Posted Jan 11, 2015 21:23 UTC (Sun) by HIGHGuY (subscriber, #62277) [Link]

Unfortunately, no ;)

But if anything, I think this is _the_ big problem to overcome for those new deployment schemes.
Also, I'm not saying app packaging will cease to exist. Instead, I think that such schemes may lower the duplication that goes into many distro's doing the same thing equally or slightly differently.

But of course, they'll first need to see daylight and we'll surely learn a lot on the way there.

Some unreliable predictions for 2015

Posted Jan 11, 2015 22:08 UTC (Sun) by Cyberax (✭ supporter ✭, #52523) [Link] (5 responses)

The problem is, I also don't trust OpenSource developers not to break an ABI during a security update.

Some unreliable predictions for 2015

Posted Jan 12, 2015 4:14 UTC (Mon) by viro (subscriber, #7872) [Link] (4 responses)
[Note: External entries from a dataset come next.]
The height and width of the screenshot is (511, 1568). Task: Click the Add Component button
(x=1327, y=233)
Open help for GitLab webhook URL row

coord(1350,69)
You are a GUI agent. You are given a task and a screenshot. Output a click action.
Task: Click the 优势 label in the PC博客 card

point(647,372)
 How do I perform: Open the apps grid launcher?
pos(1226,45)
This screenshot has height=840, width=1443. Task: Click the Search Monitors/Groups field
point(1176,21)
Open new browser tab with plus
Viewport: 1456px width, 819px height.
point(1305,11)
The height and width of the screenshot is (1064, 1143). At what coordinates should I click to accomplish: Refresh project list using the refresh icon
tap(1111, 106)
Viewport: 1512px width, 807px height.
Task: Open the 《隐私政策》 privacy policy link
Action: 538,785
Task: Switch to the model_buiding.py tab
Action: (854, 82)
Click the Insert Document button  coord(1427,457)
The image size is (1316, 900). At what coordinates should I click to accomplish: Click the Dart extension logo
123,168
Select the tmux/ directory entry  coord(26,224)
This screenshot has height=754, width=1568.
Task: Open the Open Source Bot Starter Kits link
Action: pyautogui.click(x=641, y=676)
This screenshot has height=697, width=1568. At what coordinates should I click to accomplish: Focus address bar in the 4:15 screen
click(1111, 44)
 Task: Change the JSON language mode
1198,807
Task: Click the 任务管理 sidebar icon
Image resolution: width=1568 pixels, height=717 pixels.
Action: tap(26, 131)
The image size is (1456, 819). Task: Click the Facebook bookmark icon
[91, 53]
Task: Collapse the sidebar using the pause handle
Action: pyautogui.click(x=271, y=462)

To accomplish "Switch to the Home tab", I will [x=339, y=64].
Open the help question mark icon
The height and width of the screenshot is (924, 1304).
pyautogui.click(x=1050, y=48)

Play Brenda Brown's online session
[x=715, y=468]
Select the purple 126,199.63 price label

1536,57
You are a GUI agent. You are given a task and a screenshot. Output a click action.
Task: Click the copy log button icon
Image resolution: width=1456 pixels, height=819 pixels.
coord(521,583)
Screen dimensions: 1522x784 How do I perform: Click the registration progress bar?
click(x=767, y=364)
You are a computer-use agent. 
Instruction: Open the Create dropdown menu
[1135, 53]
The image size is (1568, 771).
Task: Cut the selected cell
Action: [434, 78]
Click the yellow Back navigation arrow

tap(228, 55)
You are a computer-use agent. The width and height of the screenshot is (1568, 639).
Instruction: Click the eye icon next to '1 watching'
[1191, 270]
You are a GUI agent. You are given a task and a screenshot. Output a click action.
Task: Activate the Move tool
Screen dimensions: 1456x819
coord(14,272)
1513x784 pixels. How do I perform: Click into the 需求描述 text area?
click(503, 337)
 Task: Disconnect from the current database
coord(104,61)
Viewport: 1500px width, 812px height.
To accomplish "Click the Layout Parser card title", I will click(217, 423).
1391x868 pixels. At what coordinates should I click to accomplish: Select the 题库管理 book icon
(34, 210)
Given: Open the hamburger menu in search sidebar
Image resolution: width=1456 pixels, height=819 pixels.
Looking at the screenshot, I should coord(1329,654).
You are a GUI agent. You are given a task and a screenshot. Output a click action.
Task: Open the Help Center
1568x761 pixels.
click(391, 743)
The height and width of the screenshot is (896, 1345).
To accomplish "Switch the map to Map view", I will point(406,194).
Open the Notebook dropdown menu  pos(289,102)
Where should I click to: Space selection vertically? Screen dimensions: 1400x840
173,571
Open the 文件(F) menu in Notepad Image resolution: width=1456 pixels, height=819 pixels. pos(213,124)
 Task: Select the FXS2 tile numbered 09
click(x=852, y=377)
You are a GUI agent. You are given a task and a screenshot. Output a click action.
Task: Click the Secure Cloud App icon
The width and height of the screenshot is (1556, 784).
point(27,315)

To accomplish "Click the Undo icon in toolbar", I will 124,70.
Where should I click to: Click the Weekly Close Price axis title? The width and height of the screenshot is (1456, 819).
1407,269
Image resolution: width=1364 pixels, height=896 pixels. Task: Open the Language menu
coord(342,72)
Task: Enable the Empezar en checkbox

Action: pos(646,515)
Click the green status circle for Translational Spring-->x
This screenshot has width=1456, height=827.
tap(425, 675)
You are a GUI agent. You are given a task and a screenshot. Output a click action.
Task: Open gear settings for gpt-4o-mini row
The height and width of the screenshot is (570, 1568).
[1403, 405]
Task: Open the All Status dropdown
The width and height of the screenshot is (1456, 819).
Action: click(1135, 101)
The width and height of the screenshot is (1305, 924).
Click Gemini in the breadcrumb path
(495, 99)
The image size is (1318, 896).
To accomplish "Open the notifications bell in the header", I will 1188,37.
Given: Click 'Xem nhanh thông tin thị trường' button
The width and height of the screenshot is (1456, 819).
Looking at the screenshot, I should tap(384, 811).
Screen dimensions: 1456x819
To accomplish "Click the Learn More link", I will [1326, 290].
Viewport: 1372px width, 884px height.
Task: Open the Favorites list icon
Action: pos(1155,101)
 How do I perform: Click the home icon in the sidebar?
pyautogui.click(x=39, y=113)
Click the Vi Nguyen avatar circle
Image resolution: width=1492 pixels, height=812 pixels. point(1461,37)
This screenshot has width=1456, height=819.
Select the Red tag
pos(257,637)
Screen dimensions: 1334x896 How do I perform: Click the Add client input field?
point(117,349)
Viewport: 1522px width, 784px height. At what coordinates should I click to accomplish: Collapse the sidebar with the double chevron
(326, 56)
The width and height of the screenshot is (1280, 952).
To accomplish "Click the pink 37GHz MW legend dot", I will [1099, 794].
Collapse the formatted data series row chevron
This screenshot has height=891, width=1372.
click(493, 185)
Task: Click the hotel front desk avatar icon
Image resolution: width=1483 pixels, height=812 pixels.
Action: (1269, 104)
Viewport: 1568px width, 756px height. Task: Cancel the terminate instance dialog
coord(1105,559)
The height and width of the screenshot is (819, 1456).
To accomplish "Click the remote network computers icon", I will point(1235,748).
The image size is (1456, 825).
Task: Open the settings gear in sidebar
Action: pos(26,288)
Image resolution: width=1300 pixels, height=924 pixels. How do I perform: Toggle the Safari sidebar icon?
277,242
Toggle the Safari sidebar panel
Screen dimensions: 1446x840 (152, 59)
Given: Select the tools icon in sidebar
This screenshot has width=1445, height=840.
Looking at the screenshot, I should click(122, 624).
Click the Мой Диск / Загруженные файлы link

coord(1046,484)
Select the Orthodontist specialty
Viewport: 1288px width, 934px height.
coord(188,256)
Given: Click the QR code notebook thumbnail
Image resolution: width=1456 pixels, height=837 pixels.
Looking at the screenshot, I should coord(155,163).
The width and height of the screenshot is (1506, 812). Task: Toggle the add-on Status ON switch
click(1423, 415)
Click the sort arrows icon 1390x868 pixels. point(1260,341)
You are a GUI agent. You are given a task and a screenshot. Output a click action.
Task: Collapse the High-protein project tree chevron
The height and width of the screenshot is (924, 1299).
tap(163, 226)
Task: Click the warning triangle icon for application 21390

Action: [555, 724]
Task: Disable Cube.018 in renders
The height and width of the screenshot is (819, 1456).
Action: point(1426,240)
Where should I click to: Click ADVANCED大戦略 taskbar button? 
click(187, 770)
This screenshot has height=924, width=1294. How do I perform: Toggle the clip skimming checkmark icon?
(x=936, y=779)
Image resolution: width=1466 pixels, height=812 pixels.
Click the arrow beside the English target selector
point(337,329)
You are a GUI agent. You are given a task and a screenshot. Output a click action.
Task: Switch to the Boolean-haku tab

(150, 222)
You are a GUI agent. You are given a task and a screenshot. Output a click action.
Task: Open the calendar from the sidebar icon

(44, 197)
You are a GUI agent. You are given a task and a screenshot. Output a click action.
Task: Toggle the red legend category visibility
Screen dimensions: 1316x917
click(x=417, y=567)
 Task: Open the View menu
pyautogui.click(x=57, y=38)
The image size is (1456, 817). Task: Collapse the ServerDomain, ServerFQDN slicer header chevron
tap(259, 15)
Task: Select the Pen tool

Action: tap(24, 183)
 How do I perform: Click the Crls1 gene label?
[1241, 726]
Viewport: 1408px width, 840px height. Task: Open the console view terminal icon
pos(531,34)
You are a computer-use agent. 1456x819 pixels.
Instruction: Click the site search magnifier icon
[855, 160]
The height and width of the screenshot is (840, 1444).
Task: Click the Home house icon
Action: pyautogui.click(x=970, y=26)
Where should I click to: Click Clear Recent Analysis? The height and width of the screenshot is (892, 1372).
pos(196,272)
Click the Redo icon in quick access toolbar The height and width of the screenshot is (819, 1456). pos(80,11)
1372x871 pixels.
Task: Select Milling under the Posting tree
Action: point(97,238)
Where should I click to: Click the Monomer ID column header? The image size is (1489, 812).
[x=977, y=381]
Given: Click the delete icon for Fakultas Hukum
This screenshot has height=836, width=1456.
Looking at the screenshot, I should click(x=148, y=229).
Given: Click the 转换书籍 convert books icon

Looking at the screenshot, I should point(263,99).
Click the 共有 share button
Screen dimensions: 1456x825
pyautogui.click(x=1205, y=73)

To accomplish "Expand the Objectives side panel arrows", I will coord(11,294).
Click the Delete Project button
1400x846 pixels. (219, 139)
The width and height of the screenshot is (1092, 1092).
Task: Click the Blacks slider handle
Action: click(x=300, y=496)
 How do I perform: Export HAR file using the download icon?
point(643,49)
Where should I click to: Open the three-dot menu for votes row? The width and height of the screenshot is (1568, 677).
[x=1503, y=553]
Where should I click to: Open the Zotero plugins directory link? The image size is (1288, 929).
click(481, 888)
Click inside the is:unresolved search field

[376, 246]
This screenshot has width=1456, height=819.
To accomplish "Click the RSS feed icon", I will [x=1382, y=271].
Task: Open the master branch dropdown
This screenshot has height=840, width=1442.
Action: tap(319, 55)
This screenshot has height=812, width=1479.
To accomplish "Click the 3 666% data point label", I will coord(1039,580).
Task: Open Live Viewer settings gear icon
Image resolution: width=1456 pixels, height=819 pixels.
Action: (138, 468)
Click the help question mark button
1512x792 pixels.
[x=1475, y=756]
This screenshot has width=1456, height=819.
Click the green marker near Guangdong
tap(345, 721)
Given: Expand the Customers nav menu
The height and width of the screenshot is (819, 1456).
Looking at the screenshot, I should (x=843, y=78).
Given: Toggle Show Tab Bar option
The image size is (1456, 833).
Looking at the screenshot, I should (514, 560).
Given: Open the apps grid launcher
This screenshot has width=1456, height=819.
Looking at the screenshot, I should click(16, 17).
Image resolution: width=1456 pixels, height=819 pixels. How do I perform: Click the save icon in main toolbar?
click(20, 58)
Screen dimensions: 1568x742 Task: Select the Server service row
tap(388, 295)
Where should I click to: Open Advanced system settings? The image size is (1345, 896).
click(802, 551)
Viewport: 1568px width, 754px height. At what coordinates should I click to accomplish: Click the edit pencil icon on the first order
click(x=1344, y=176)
And your point is...? Other than "library authors have atrocious habits", that is (in other news: sudden loud noises in the vicinity of Mephitis mephitis might be inadvisable).

There is no easy solution; the whole point is that it's a bloody hard work that has to be done. And no, "just leave the libraries as app authors shipped" is not a solution either.

If somebody is trying to claim that this will be the year when said library writers will suddenly acquire a less stinky attitude towards compatibility (and better interface design - which is *also* a bloody hard work), well... there's a nice bridge in NY they might want to buy.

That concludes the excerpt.